Multipole Model for the Electron Group Functions Method

Abstract

Electron groups provide a natural way to introduce local concepts into quantum chemistry, and the wave functions based on the group products can be considered as a framework for constructing efficient computational methods in terms of "observable" parts of molecular systems. The elements of the group wave functions (electronic structure variables) can be optimized by requiring the number of operations proportional to the size of the molecule. This directly leads to computational methods linearly scaling for large molecular systems. In the present work we consider a particular case of such a wave function implemented for the semiempirical NDDO Hamiltonian.
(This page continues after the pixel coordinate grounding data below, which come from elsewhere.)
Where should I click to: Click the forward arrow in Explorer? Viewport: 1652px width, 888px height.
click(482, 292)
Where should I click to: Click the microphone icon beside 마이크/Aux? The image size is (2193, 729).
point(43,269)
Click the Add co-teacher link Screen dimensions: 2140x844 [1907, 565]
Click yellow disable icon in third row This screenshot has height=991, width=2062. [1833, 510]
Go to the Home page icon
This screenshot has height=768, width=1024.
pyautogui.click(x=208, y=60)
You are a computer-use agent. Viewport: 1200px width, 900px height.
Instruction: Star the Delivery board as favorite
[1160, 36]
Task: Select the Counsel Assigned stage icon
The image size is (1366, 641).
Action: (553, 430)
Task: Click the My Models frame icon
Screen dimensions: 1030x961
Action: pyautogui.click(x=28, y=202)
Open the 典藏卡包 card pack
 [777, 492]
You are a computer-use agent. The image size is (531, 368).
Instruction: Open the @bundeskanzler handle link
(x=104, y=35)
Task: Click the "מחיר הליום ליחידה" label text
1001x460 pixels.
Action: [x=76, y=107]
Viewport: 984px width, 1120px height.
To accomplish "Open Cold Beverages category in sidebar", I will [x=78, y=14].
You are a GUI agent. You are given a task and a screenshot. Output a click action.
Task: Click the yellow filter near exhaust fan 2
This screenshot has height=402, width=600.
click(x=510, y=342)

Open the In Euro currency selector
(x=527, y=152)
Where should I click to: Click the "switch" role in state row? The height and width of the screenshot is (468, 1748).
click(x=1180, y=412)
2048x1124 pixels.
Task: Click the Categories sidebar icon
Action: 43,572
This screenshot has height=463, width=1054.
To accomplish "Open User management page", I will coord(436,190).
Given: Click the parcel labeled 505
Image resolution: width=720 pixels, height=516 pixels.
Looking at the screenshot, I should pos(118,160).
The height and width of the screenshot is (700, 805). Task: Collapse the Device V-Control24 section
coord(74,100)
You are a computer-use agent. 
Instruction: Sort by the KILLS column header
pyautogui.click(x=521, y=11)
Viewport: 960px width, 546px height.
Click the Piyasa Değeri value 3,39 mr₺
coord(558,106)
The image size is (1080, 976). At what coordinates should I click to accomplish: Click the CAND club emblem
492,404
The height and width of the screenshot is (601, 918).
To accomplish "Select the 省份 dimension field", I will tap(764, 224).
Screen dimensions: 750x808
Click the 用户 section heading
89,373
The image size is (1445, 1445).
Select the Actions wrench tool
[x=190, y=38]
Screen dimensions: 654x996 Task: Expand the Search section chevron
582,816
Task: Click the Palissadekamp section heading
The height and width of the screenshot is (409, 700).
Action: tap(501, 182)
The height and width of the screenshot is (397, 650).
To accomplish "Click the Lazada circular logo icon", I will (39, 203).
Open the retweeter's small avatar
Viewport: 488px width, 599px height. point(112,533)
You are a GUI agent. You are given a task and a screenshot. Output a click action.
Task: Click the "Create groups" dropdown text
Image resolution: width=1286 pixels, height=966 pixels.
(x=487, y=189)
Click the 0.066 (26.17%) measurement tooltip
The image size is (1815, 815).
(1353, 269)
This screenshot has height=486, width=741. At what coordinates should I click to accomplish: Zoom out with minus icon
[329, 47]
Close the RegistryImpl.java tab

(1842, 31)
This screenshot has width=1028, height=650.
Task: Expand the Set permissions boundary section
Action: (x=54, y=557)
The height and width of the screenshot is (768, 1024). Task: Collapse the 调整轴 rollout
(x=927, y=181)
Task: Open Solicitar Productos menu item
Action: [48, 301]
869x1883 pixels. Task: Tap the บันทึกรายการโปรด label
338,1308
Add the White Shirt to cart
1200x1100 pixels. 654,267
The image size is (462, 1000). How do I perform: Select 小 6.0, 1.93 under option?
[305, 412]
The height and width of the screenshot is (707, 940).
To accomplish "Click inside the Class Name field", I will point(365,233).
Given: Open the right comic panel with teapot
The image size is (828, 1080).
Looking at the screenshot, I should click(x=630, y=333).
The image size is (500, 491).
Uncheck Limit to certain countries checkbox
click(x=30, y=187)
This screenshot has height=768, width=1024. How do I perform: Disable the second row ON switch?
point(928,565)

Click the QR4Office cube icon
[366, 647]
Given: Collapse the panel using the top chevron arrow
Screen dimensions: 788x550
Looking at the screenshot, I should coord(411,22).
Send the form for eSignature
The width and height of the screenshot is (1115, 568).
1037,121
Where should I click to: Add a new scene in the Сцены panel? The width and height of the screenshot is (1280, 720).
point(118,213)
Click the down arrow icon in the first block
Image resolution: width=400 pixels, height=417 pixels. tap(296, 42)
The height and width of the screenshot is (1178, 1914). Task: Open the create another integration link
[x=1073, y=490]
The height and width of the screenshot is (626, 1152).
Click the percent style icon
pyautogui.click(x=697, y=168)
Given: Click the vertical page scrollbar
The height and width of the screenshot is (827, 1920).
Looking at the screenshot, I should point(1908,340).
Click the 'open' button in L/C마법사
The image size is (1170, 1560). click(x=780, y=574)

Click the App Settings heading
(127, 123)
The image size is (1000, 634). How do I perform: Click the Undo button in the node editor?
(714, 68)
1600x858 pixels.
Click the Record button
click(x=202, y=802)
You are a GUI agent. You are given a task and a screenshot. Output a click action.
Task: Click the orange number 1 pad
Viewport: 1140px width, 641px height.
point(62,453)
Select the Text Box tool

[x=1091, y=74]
The electron groups are expressed in terms of optimized atomic (hybrid) orbitals with chemical bonds described by geminals and the delocalized groups described by Slater determinants (with or without spin restriction). This scheme is very fast by itself but its speed is considerably limited by the computations of the interatomic Coulomb interactions. Here we develop a consistent method based on group functions which uses the multipole scheme for interatomic interactions. The explicit usage of the atomic multipoles makes the method extremely fast, although the numerical efficiency is largely achieved due to the local character of the electron groups involved. We discuss numerical characteristics of the new method as well as its possible parametrization. We apply this method to study dodecahedral water clusters with hydrogen fluoride substitution and base the analysis on the exhaustive calculation of all symmetry-independent hydrogen-bond networks.